:: PROBLEM REQUIREMENTS ::
Exactly reproduce the line containing "Given: Click Solana's" and all later lines to the end of the entries, leaving the pictures out of your copy.

:: INPUT MATERIAL ::
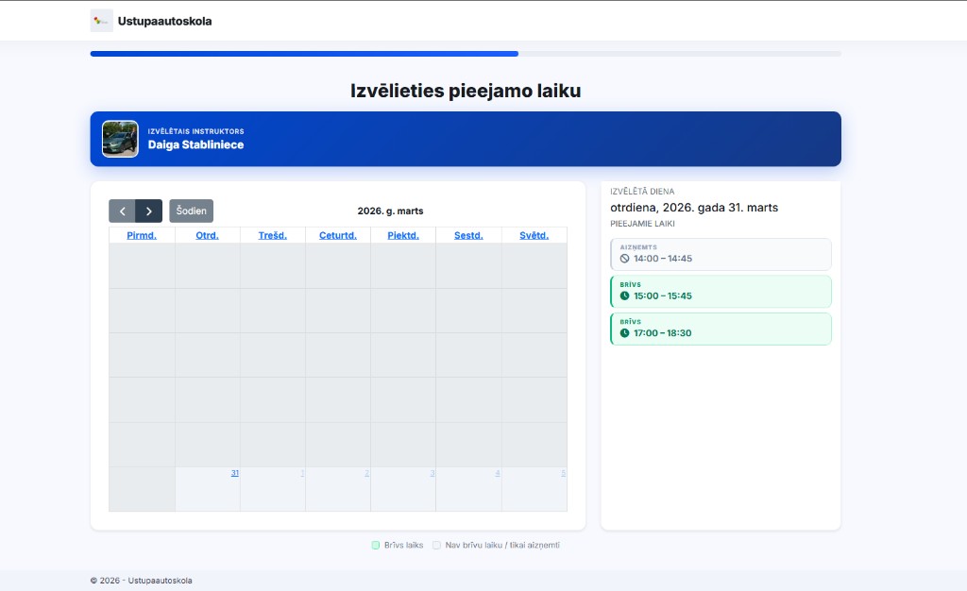Viewport: 967px width, 591px height.
Task: Click the Otrd. weekday header
Action: [207, 235]
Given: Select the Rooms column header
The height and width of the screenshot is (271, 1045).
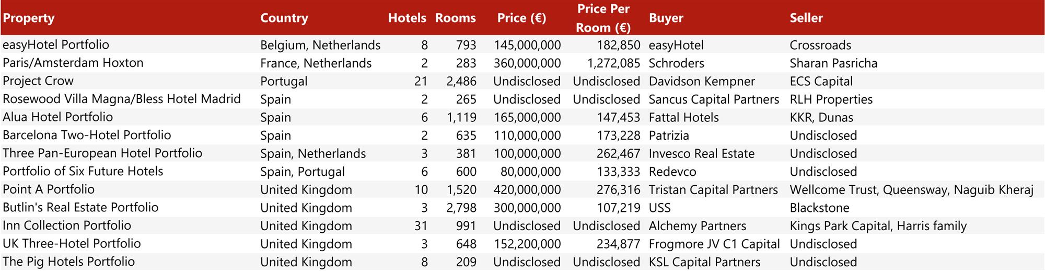Looking at the screenshot, I should point(455,18).
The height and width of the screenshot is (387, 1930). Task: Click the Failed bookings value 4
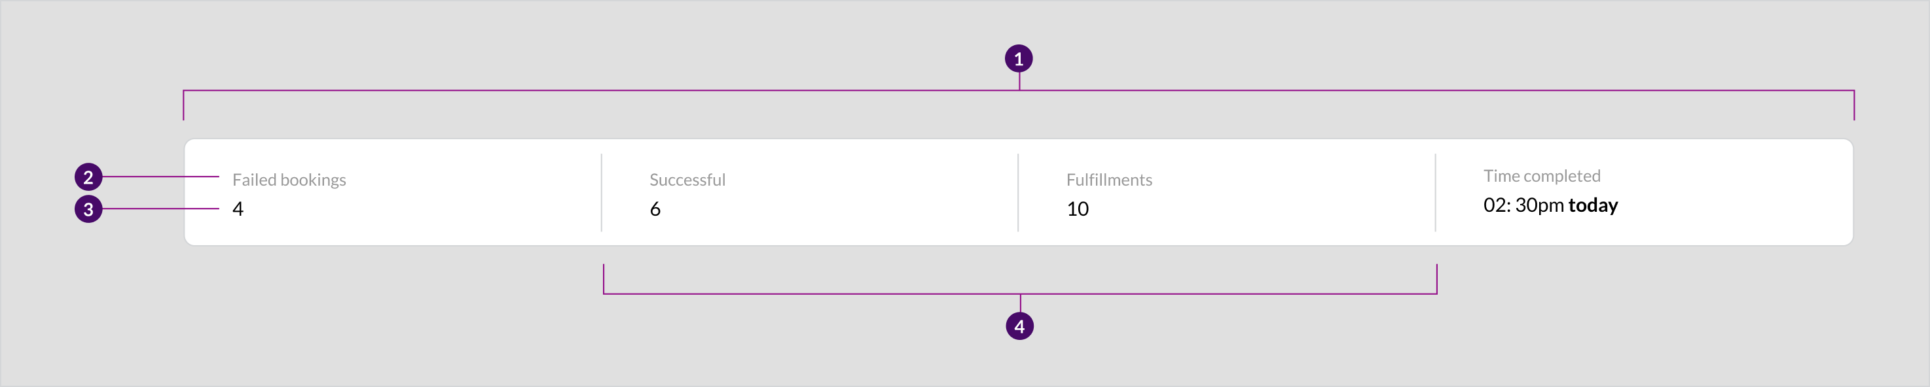pyautogui.click(x=238, y=209)
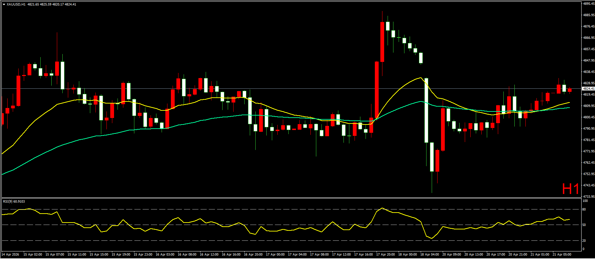The image size is (595, 259).
Task: Click the 4885.95 price scale label
Action: click(588, 15)
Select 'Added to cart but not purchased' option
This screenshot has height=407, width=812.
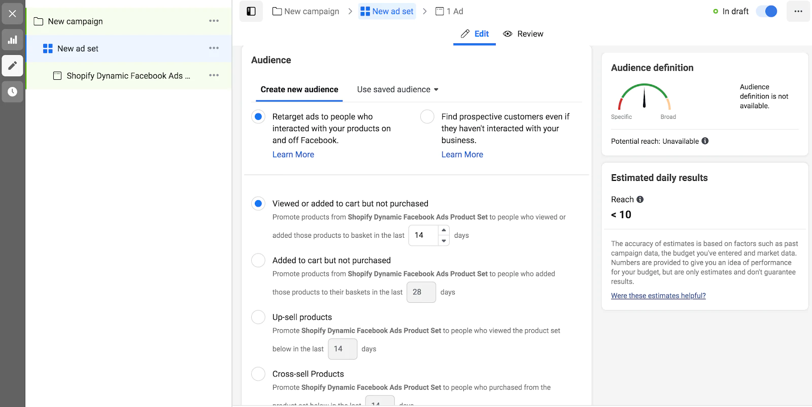pos(258,261)
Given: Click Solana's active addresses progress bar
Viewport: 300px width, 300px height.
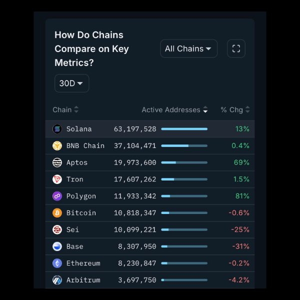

:: RESPONSE ::
Given: Click Solana's active addresses progress bar
Viewport: 300px width, 300px height.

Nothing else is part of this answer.